The February 2009 issue of
Christianity Today features an article by Mike Barrett entitled, "Searching for Radical Faith." In it, Barrett talks about traveling around the world to find radical Christians. He expected to find them among tattooed snowboarders for Christ, in-your-face protesters, or polarizing public figures.
Instead, he found that true radicals looks downright ordinary, and certainly do not try to draw attention to themselves. He found quiet nuns, homeschooling moms, church planters, anti-abortion activists, and lifelong missionaries, toiling in obscurity in cultures hostile to the gospel, but in desperate need of it.
"I had been tricked into thinking that radicals were somehow flashy, famous, and dangerous," he writes, "But they're not. They're just not.
True radicals, he says, are "quietly praying and fasting for the sick in their church. They're taking in foster children. They're taking seriously Christ's words, 'If anyone would come after me, let him deny himself, pick up his cross, and follow me.'
"The problem is that Jesus' call isn't just for a few heroes.
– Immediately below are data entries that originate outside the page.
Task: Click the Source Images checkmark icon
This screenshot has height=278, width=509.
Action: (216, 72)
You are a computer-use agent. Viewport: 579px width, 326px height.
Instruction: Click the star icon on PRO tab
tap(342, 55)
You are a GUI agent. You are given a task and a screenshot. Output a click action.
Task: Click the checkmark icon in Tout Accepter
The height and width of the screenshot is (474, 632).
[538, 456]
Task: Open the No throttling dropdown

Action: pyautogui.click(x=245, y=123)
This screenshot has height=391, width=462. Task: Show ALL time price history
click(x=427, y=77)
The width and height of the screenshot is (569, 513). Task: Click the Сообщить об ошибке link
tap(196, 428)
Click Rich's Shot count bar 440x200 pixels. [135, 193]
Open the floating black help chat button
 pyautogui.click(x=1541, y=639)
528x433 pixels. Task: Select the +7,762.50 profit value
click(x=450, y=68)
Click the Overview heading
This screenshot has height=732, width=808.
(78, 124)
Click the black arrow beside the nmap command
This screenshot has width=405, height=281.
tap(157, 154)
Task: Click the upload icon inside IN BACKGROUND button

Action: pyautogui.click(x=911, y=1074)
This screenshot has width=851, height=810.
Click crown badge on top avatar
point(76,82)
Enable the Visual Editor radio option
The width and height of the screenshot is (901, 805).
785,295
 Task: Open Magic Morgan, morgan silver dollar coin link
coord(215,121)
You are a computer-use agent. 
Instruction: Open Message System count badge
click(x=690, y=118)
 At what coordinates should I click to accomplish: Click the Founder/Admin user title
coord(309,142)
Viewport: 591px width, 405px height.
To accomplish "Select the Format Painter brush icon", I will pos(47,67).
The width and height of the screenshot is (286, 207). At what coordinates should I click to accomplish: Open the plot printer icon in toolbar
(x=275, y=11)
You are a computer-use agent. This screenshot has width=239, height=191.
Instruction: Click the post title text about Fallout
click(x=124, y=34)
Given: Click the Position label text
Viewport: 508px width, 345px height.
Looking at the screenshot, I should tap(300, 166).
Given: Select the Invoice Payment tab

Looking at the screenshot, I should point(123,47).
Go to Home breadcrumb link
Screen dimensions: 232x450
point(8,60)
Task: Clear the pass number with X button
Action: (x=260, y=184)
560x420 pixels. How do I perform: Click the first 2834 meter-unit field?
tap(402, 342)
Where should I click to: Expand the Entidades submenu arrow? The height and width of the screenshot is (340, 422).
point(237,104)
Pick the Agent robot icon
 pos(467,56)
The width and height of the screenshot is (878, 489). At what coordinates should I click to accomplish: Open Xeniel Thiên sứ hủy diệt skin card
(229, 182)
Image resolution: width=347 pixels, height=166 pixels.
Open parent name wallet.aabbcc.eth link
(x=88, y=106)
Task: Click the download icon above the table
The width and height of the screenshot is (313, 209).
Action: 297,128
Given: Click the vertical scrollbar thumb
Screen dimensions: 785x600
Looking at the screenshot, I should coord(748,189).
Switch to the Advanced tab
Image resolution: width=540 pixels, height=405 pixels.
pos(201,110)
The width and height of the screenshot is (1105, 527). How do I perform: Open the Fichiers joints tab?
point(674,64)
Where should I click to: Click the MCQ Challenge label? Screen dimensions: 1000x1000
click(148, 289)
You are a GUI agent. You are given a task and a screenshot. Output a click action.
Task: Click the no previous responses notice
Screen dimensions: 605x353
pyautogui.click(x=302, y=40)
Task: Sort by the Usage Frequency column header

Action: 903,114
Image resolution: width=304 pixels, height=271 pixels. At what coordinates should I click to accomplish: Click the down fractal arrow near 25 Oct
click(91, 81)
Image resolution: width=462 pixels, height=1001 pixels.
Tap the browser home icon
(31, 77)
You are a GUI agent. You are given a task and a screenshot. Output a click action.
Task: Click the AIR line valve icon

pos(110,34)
We prefer the 'radical' that rides a motorcycle, writes edgy books, does podcasts, speaks at conferences (for top fees), and never really sacrifices much at all. But we're swallowing a placebo, a sugar pill that claims to make life more interesting.
"
Radical, in its origins, really means to
be rooted. The idea behind the word is to be so groundd, so deeply rooted in a lifestyle direction, that one stands against the social and cultural currents that tear others away from the same path....Today, anyone who adheres to the person and teachings of Christ in the midst of runaway humanism and hedonism is, by definition, a radical."
It turns out that I can be -- I should be -- a radical right here in in Durham, North Carolina.